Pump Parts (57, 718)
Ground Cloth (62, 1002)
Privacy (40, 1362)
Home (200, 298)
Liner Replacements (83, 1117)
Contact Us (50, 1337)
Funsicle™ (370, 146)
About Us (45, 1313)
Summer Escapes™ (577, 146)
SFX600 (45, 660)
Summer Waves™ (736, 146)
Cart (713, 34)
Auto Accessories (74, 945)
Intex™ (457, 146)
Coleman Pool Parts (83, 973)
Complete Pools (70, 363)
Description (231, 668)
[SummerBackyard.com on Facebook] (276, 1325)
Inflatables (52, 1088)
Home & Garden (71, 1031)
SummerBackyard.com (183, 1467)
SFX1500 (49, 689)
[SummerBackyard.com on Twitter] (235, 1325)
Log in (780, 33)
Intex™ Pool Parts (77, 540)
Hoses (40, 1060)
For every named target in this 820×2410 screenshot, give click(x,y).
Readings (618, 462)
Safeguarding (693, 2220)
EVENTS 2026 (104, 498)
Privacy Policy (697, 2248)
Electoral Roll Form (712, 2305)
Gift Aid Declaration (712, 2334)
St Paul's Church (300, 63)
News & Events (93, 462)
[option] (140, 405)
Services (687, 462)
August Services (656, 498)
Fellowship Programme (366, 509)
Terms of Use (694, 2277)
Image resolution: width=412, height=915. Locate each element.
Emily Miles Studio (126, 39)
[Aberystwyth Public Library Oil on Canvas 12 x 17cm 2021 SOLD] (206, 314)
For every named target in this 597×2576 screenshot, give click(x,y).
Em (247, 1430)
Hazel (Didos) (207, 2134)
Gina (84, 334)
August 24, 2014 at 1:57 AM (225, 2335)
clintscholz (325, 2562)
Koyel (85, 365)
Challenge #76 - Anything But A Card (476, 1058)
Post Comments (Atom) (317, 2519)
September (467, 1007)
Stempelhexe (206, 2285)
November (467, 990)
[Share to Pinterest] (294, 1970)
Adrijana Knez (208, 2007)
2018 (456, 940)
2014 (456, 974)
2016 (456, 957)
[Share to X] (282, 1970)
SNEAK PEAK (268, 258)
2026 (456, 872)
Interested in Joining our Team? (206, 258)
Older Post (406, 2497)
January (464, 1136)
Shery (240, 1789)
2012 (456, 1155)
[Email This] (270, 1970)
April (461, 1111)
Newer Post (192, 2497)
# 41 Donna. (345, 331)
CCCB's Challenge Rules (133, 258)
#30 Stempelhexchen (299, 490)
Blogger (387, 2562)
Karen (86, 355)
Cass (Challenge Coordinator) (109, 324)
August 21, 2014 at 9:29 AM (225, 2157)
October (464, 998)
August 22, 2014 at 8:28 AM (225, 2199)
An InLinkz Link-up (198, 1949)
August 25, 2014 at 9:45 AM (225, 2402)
------------------------------------------------------------
TASK STATEMENT:
Every line of the material should come back unchanged.

RESPONSE:
Pump Parts (57, 718)
Ground Cloth (62, 1002)
Privacy (40, 1362)
Home (200, 298)
Liner Replacements (83, 1117)
Contact Us (50, 1337)
Funsicle™ (370, 146)
About Us (45, 1313)
Summer Escapes™ (577, 146)
SFX600 (45, 660)
Summer Waves™ (736, 146)
Cart (713, 34)
Auto Accessories (74, 945)
Intex™ (457, 146)
Coleman Pool Parts (83, 973)
Complete Pools (70, 363)
Description (231, 668)
[SummerBackyard.com on Facebook] (276, 1325)
Inflatables (52, 1088)
Home & Garden (71, 1031)
SummerBackyard.com (183, 1467)
SFX1500 (49, 689)
[SummerBackyard.com on Twitter] (235, 1325)
Log in (780, 33)
Intex™ Pool Parts (77, 540)
Hoses (40, 1060)
For every named target in this 820×2410 screenshot, give click(x,y).
Readings (618, 462)
Safeguarding (693, 2220)
EVENTS 2026 (104, 498)
Privacy Policy (697, 2248)
Electoral Roll Form (712, 2305)
Gift Aid Declaration (712, 2334)
St Paul's Church (300, 63)
News & Events (93, 462)
[option] (140, 405)
Services (687, 462)
August Services (656, 498)
Fellowship Programme (366, 509)
Terms of Use (694, 2277)
Image resolution: width=412, height=915. Locate each element.
Emily Miles Studio (126, 39)
[Aberystwyth Public Library Oil on Canvas 12 x 17cm 2021 SOLD] (206, 314)
For every named target in this 597×2576 screenshot, give click(x,y).
Em (247, 1430)
Hazel (Didos) (207, 2134)
Gina (84, 334)
August 24, 2014 at 1:57 AM (225, 2335)
clintscholz (325, 2562)
Koyel (85, 365)
Challenge #76 - Anything But A Card (476, 1058)
Post Comments (Atom) (317, 2519)
September (467, 1007)
Stempelhexe (206, 2285)
November (467, 990)
[Share to Pinterest] (294, 1970)
Adrijana Knez (208, 2007)
2018 (456, 940)
2014 (456, 974)
2016 (456, 957)
[Share to X] (282, 1970)
SNEAK PEAK (268, 258)
2026 (456, 872)
Interested in Joining our Team? (206, 258)
Older Post (406, 2497)
January (464, 1136)
Shery (240, 1789)
2012 (456, 1155)
[Email This] (270, 1970)
April (461, 1111)
Newer Post (192, 2497)
# 41 Donna. (345, 331)
CCCB's Challenge Rules (133, 258)
#30 Stempelhexchen (299, 490)
Blogger (387, 2562)
Karen (86, 355)
Cass (Challenge Coordinator) (109, 324)
August 21, 2014 at 9:29 AM (225, 2157)
October (464, 998)
August 22, 2014 at 8:28 AM (225, 2199)
An InLinkz Link-up (198, 1949)
August 25, 2014 at 9:45 AM (225, 2402)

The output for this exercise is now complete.